01 de mayo de 2010
01.05.2010
El Trasluz

En el parque no hay cajeras

01.05.2010 | 02:00
En el parque no hay cajeras

La primavera tiene algo de delirium tremens. De súbito, el aire se llena de moscas, moscardones, avispas, abejas, pájaros? Te pasas el día viendo bichos, en fin. Sólo falta que escuches voces para que te ciñan la camisa de fuerza. Pongamos que todo esto es normal, te dices mientras paseas por el parque, que hasta hace cuatro días permanecía yermo. También las hormigas han abierto las puertas de sus habitáculos y se manifiestan en filas paralelas. Ahí están las que van de vacío y las que regresan cargadas con alguna semilla. ¿Y esto que acaba de estallar, te preguntas, dónde estaba? ¿Dónde se encontraban las pequeñas bombas de racimo productoras de toda esta metralla biológica?


El delirium tremens no llega a los despachos de contabilidad, ni a las notarías, ni al Congreso de los Diputados, ni al Senado. Hay lugares que permanecen idénticos a sí mismos, como si no ocurriera nada. Algunas crías de pájaros caen al suelo desde sus altos nidos y fallecen, implumes, sobre el césped. De sus cadáveres dan cuenta los gatos callejeros y las hormigas, que se los comen a pellizcos.
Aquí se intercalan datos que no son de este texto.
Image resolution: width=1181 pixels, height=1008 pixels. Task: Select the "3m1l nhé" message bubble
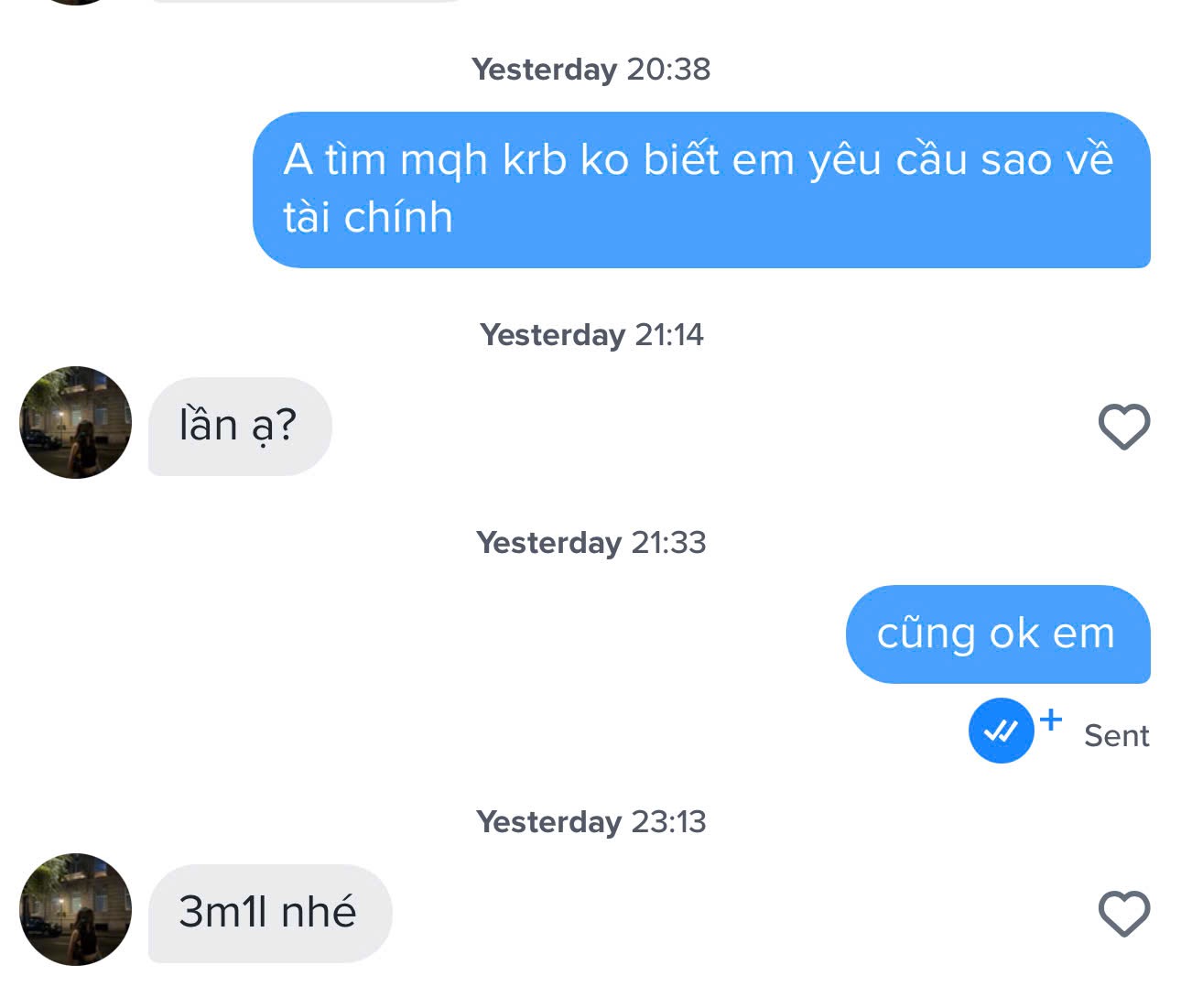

Mientras nosotros vamos a la oficina, una pareja de gorriones vigila las primeras salidas de su prole. Piensa uno que el primer vuelo debe de crear una inquietud semejante a la que en los humanos produce la primera salida sin tutela del hijo adolescente. ¿Sabrá manejarse en el metro?
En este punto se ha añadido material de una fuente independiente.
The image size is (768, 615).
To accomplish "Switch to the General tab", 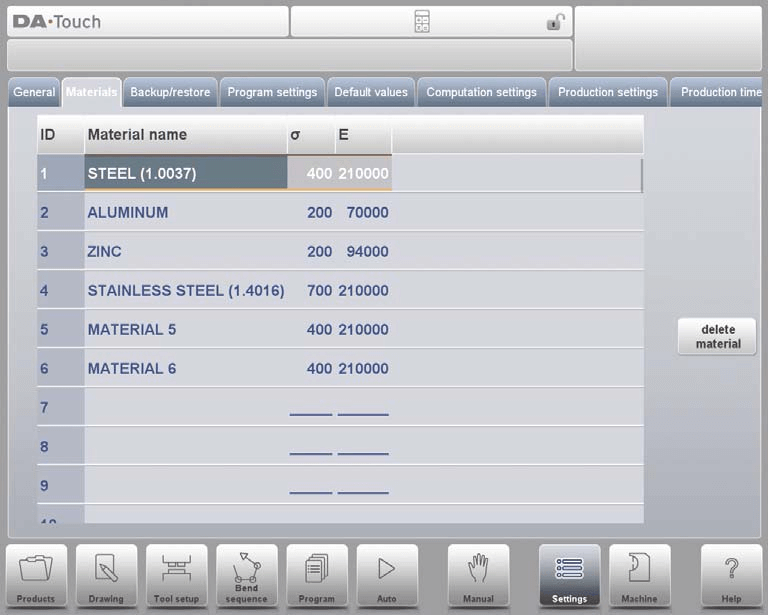I will (34, 92).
Bien visto, el invierno fue un delirium tremens inverso. No se escuchaba un zumbido. Ese silencio cósmico que acompañaba al frío era tan exagerado como este despertar. El comportamiento de la naturaleza, si lo piensas, no deja de ser un poco maniaco depresivo. Ni el invierno debería ser tan silencioso ni el verano tan alborotador. Este pasar de un extremo a otro en cuestión de días resulta desconcertante para quienes desarrollamos la misma actividad durante todo el año. No hay derecho a que el campo esté como está y que la cajera del supermercado tenga que trabajar las mismas horas y los mismos días que en enero. Sería magnífico que el parque se llenara estos días también de cajeras de supermercado y de registradores de la propiedad y de notarios y de viudas recientes. Pero un servidor, que va al parque todos los días, no nota otro movimiento que el de los animales.